We have now introduced the inverse probability weighting (IPW) estimator as
\[ \hat{\tau}_{\text{ipw}} = \frac{1}{n} \sum_{i=1}^n \left( \frac{Y_i A_i}{\hat{e}(X_i)} - \frac{Y_i (1 - A_i)}{1 - \hat{e}(X_i)} \right) \tag{1} \]
On the other hand, if we are able to come up with some good regression estimator of the expectation of the outcome \(Y\), say, \(\hat{\mu}_{(1)}(X)\), for those who received treatment, and \(\hat{\mu}_{(0)}(X)\), for those who did not receive treatment, then we can use the regression estimator of the ATE as
\[ \hat{\tau}_{\text{reg}} = \frac{1}{n} \sum_{i=1}^n \left( \hat{\mu}_{(1)}(X_i) - \hat{\mu}_{(0)}(X_i) \right) \tag{2} \]

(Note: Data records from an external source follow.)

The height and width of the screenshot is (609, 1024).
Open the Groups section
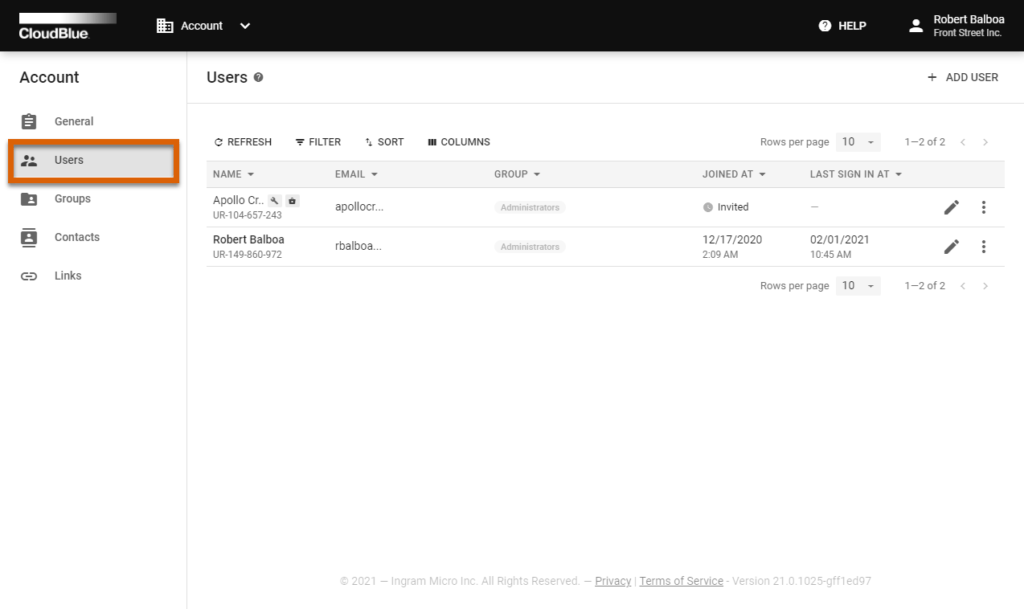pos(71,198)
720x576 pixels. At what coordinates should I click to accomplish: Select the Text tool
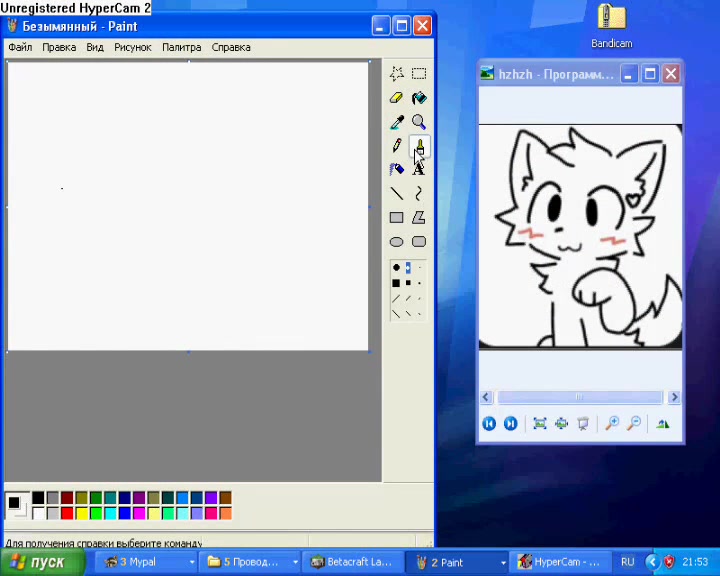point(419,169)
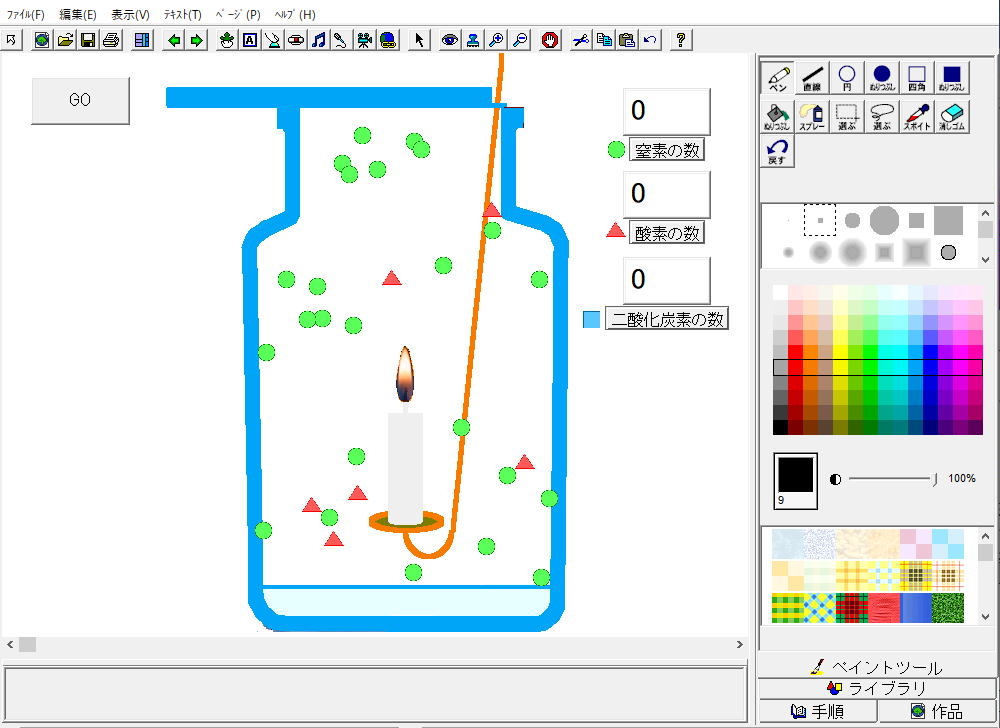This screenshot has width=1000, height=728.
Task: Select the Pen (ペン) drawing tool
Action: pyautogui.click(x=777, y=78)
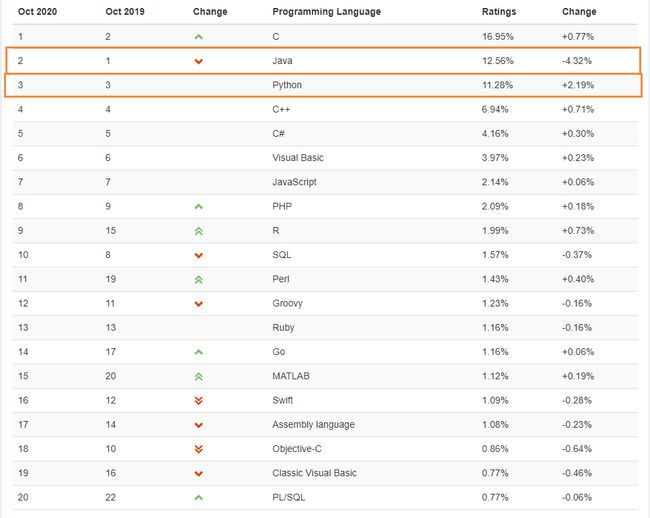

An interesting idea of combining these two estimators is called an augmented inverse probability weighted (AIPW) estimator (Robins, Rotnitzky, and Zhao 1994), which is defined as
\[ \hat{\tau}_{\text{aipw}} = \frac{1}{n} \sum_{i=1}^n \left( \hat{\mu}_{(1)}(X_i) - \hat{\mu}_{(0)}(X_i) + \frac{A_i}{\hat{e}(X_i)} \left(Y_i - \hat{\mu}_{(1)}(X_i) \right) - \frac{(1 - A_i)}{1 - \hat{e}(X_i)} \left(Y_i - \hat{\mu}_{(0)}(X_i) \right) \right) \tag{3} \]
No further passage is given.